Belmonte Calabro – Rinviata a martedì grasso la tradizionale mascherata che percorre tutto il territorio.
Il carnevale è da sempre considerato un momento di spensieratezza, in Calabria rappresenta un misto di sentimenti popolari che affonda le sue radici in tempi molto antichi.
Il carnevale belmontese è una festa ricca di storia, tradizioni e folklore, che coinvolge quanti vogliono divertirsi offrendo spettacoli e divertimenti per tutti i gusti e le età.
Particolare la tradizione di un tempo, ripresa da diversi anni, con la mascherata tradizionale, dei ragazzi di travestirsi e fare il giro per le vie del paese per chiedere la “sazizza”, salsiccia, con un classico gesto delle mani a formare una croce con l’indice delle due mani, uova o denaro, per poi, riunirsi davanti a un falò o a casa di uno di loro per consumare quanto raccimolato.
Le maschere giravano nei tre giorni classici del carnevale, da domenica a martedì, anche di sera.
Martedì 13 si percorreranno le vie e le piazze principali, riportando la tradizione del Carnevale tradizionale.
Il termine “carnevale” risale al latino carnem levare, espressione con cui nel Medioevo si indicava il divieto dettato dall’ordine ecclesiastico di mangiare carne a partire dal primo giorno di Quaresima, ossia dopo il “martedì grasso”, sino al “giovedì santo” prima della Pasqua.

La sera stessa, dopo la mascherata, tutta la comunità belmontese si riunisce in questa Farsa, la maschera più importante è Carnulevari. Si tratta di uomo molto goloso e molto pigro che è sempre insieme alla moglie chiamata Corajisima. Al contrario del marito, lei è una donna autoritaria e cattiva che vorrebbe e auspica la morte del consorte che avverrà nella completa ilarità dopo aver mangiato all’infinito.
Nella tradizione popolare Carnevale è rappresentato da un fantoccio, si tratta del signor Carnevale che dopo aver mangiato ai limiti l’impossibile muore a causa dell’eccesso di cibo consumato: a sazizza diventa la regina nella farsa celebrazione.
Un parente ne dà notizia e vengono chiamati medici per accertarne il decesso, il notaio per il testamento, il prete per l’assoluzione dai peccati, finchè Carnevale non muore e Coraìsima, la moglie, lo piange.
Tutti piangono Carnevale morto.

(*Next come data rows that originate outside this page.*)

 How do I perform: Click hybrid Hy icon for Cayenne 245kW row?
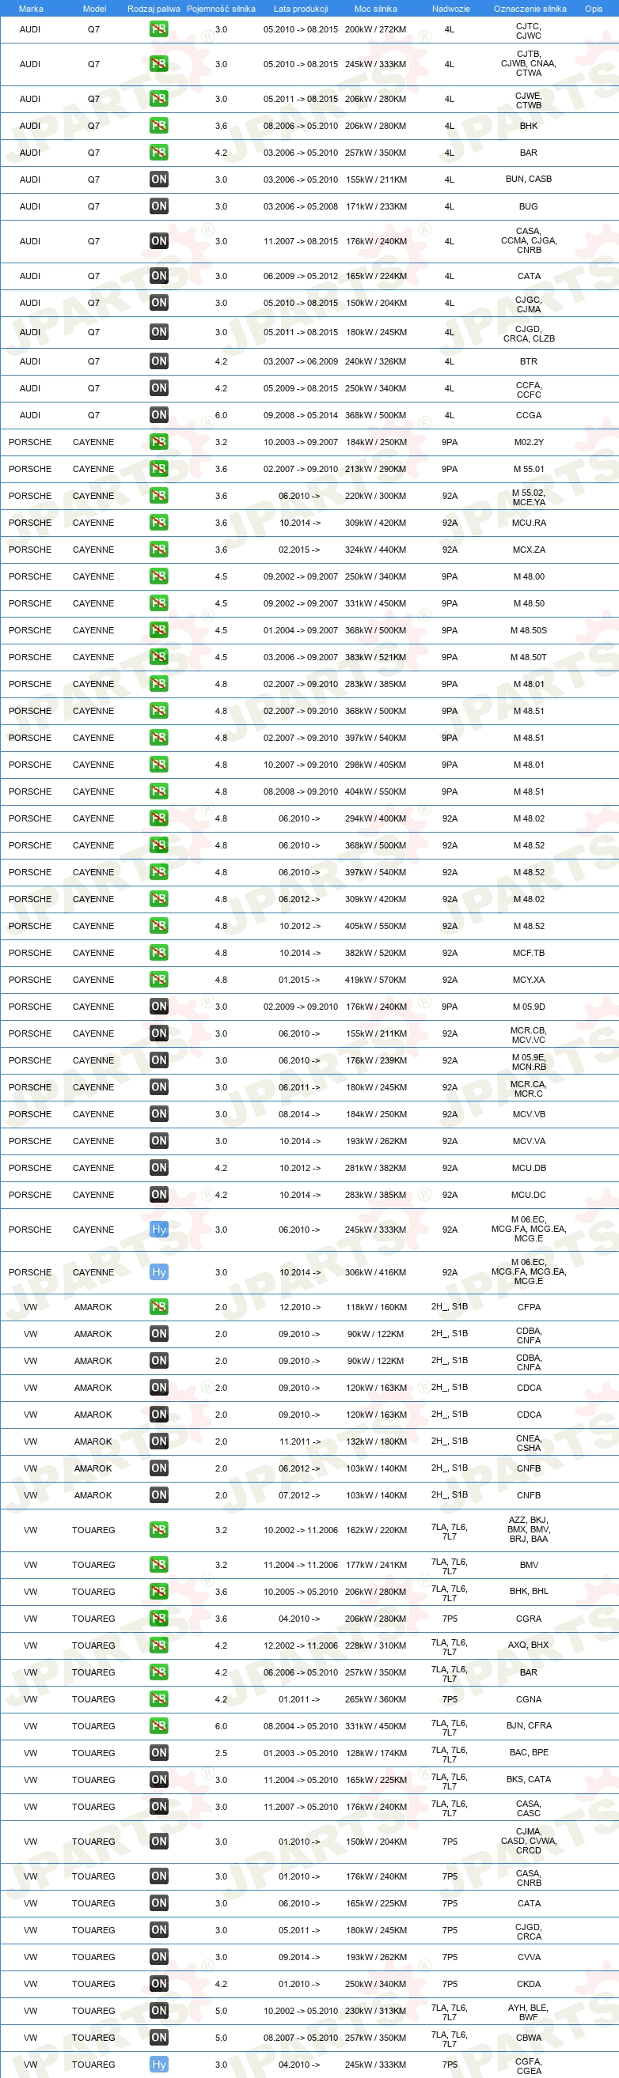pos(159,1229)
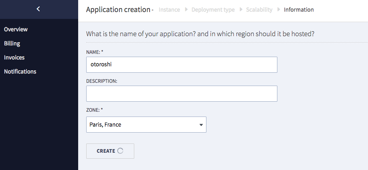Show Notifications in the sidebar
The width and height of the screenshot is (368, 170).
[20, 72]
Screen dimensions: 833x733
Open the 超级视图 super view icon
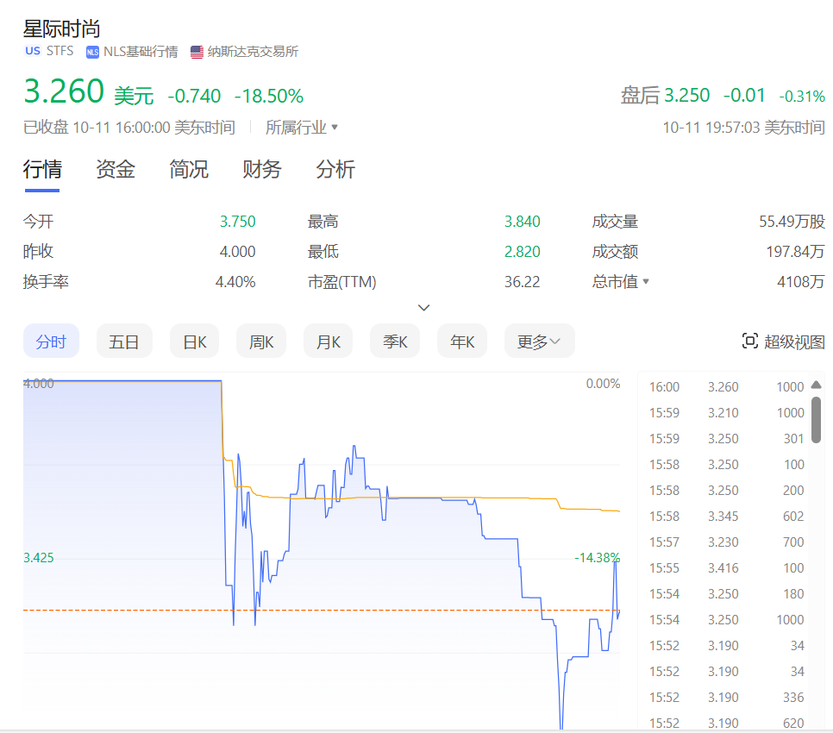pyautogui.click(x=749, y=341)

Si svolgono i funerali, in piazza Kennedy a Belmonte centro, e viene messo al rogo un fantoccio di paglia che indossa vecchi abiti.
Si rivive una tradizione antica, ma dal sapore genuino, in ricordo dei tempi passati per celebrare il Funerale di Carnulevari.
Una sorta di cerimonia dove ci si fa beffa della morte e si inneggia alla vita.